[Subclinical alveolar echinococcosis in a dog initially showing clinical features of leptospirosis].

Tierarztl Prax Ausg K Kleintiere Heimtiere

Martin Steffl, Tierklinik der Universität Hohenheim, Schwerzstraße 15/4, 70599 Stuttgart, E-Mail:

Published: September 2015

A 3.5-year-old male Labrador retriever dog showed a short history of illness characterized by vomiting, apathy, and fever. Ultrasonographically, large nodular liver masses of high echogenicity were noted in both left and right liver lobes. Cytological and bacteriological examinations revealed a neutrophilic hepatitis without detectable agents. During treatment with doxycycline a four-fold decrease of serum titers to Leptospira (L.) icterohaemorrhagiae and L. sejroe was detected in paired serum samples by use of the complement-fixation test.
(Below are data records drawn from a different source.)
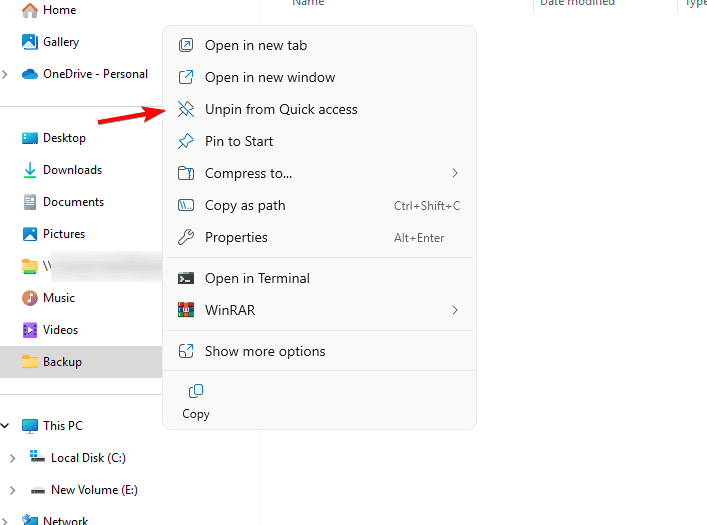Open New Volume (E:) drive

pyautogui.click(x=94, y=490)
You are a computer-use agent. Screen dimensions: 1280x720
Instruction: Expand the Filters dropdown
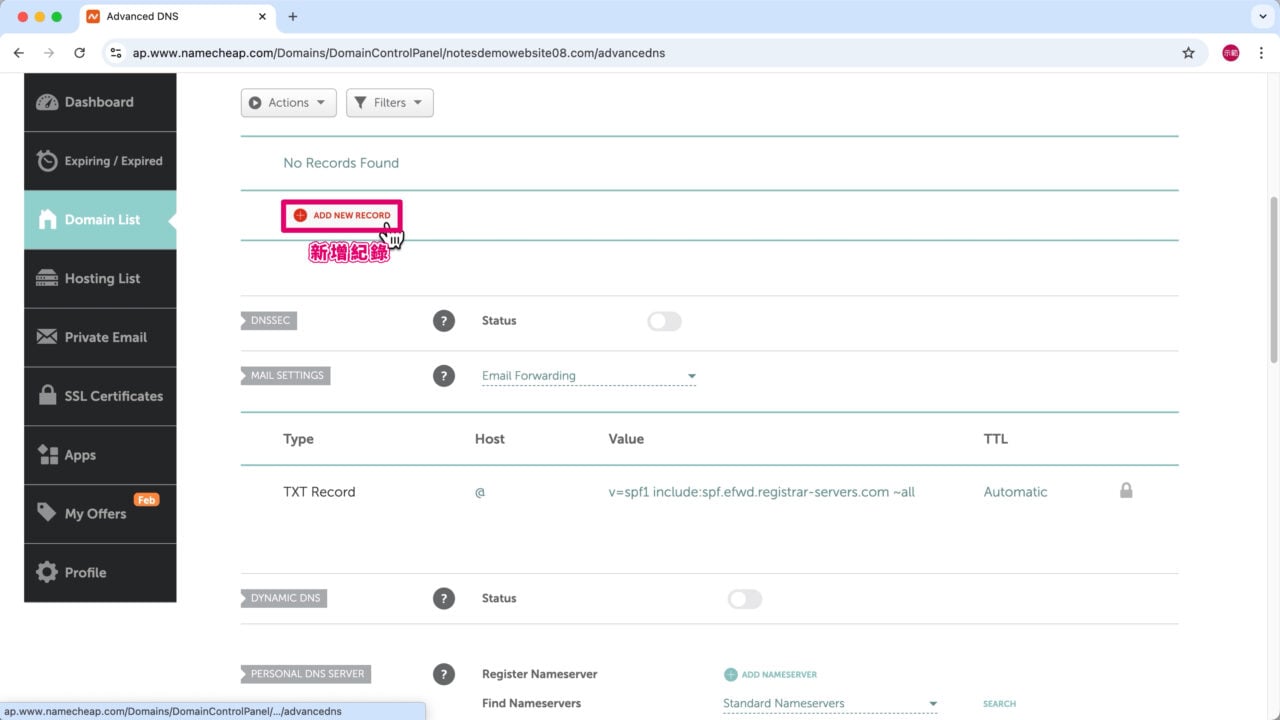pos(389,102)
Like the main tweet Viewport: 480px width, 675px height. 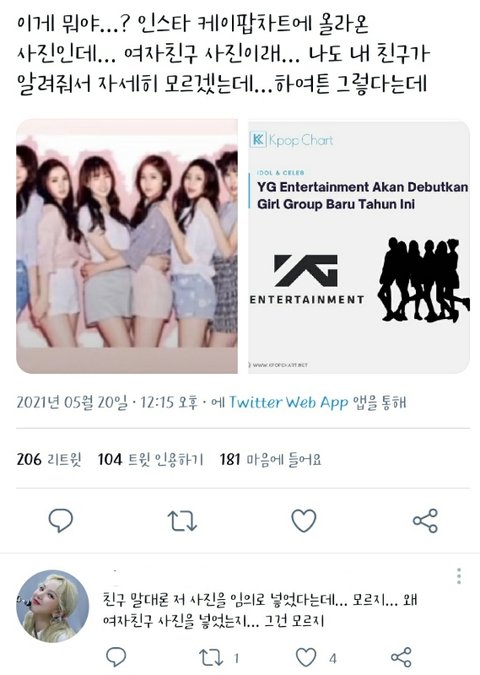click(304, 520)
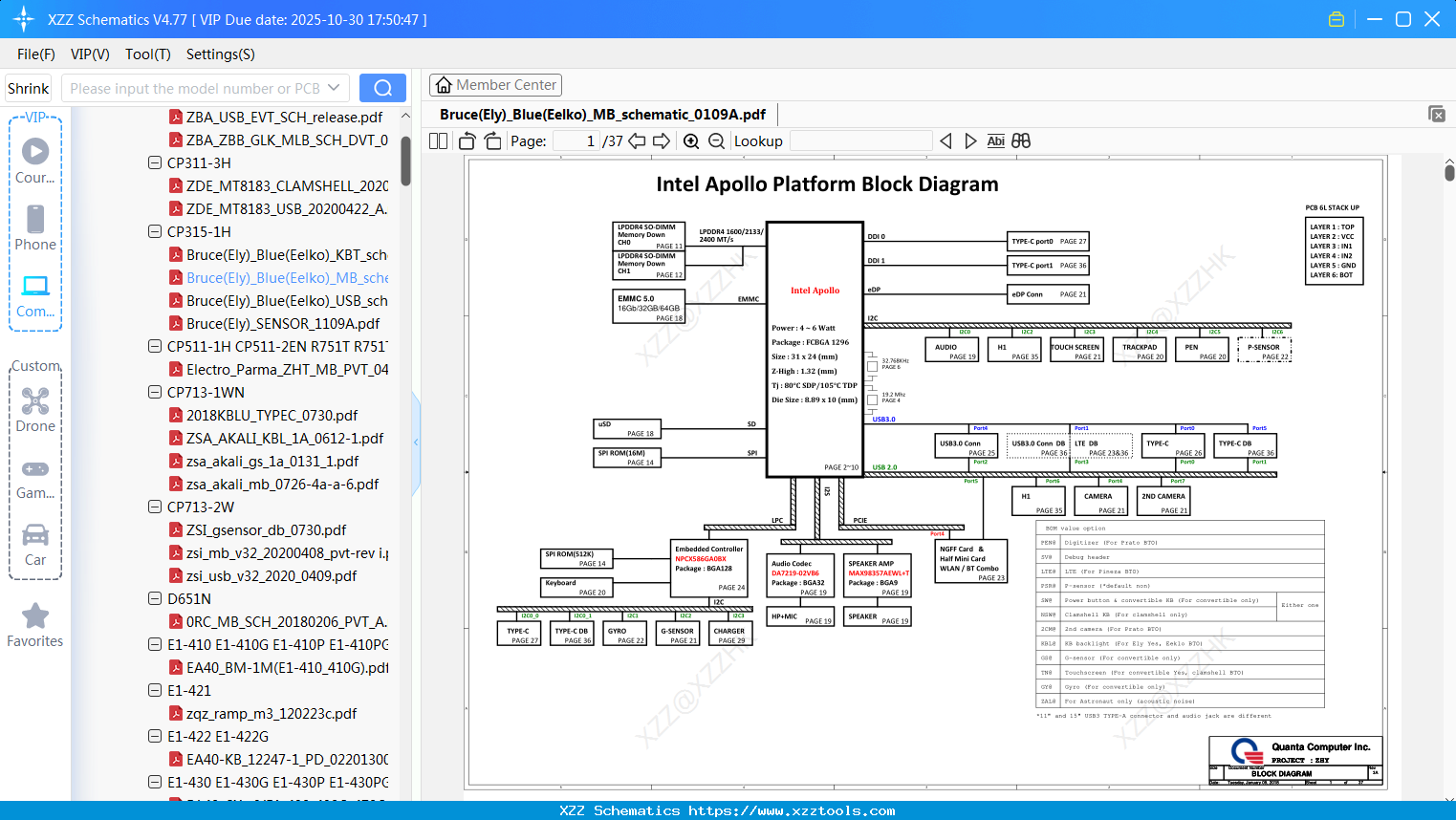
Task: Click the Member Center button
Action: [x=495, y=85]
The dog remained without clinical signs and no significant biochemical changes were recorded. However, ultrasonsographic examinations showed a progression of the hepatic lesions, presenting now as nodular parts with high echogenicity and cavernous parts with lower echogenicity. Diagnostic laparotomy was performed and the dog was euthanized due to severity of hepatic lesions. Histopathologically, a severe chronic granulomatous hepatitis with numerous parasitic structures was diagnosed. Morphology of the parasitic structures was comparable to the metacestode stage of Echinococcus multilocularis.